My heart’s desire is that you will be inspired to allow your soul to learn beyond whether your body is home or beyond.
Practically speaking, I reaffirmed that practicality is not a bad word.
Specifically, if one is going on a train trip, learning physical therapy stretches can be really helpful. (Ask your doctor first.)
I may have looked funny stretching arms and legs in the snow in the crisp, very freezing, wow-it-felt-good-to-clear-out-my-lungs dry air in La Junta, Colorado, but who got back on the train refreshed and ready to rest with her feet propped on the coach window? Me, that’s who.
Socially speaking, I learned that people are generally in pain and generally trying to do the best they can with the pain they have.
It may be physical pain, emotional pain, relational pain, self-inflicted pain, background pain or future fears pain, but humans hurt.

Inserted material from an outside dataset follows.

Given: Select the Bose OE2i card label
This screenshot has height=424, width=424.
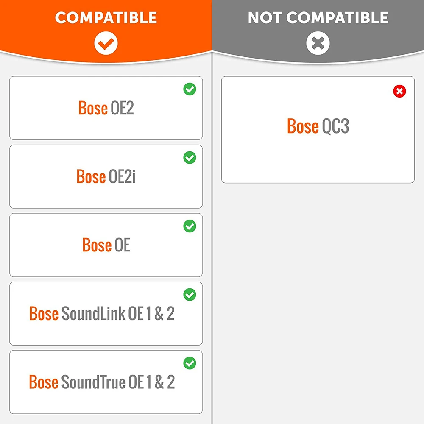Looking at the screenshot, I should pyautogui.click(x=106, y=176).
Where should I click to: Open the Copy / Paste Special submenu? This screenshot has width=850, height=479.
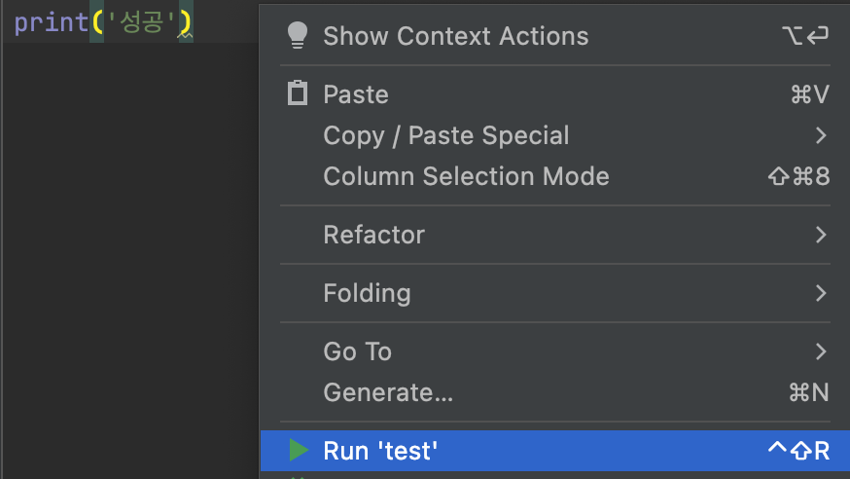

God wants to help, but He respects our independence if we want it.
I met people who would rather have their pain than seek God in His Bible, at the best, for answers or, at the least, for hope and reassurance that He won’t abandon us in the struggle.
It was heartbreaking. But I didn’t absorb, I just observed. And prayed.
We can’t, however, come home unchanged by our experiences.
Family speaking, I learned: I am loved beyond.
I felt more like a part of my family than I have in a very long time. Maybe it’s because there was no funeral, no family crisis, no mixing of vast differences of expression of grief, clinging to sanity in any form it might be grasped.
It was very, very nice to be loved and to love. To play, to crochet, to laugh, to binge watch shows, to talk politics, to eat and drink together, to be real. It was such a gift. It is such a gift to be loved just the way I am.
Connectedly speaking, I learned that I need to know that people where I boarded the first train care, so when the fears of returning reared their emotional heads, I had some things and some ones to look forward to.
It was reassuring knowing that people were praying for me, that God was answering those prayers, and that their love would be waiting for me when I stepped off the train and unpacked my suitcase for a season.
Two More … Uh, Maybe Not
I had two more thoughts whistle through my mind like a train blowing its horn, announcing its passing. But just like the trains going through tiny towns across the America, those last two thoughts didn’t stop to leave off their letters, passengers just blowing through town on their way to somewhere else.
Oh dear, before I get to wondering where forgotten thoughts travel when they are forgotten so very quickly, I think it’s time I put away the laptop, open up the stock pot and get some chicken and dumplings bubbling for me and my girl, who is down the road and over the river learning lessons herself in a college classroom.
One Thing About Lessons
That’s one thing about lessons: no matter where they go when we forget them, we can know that there are new ones to learn just down the track.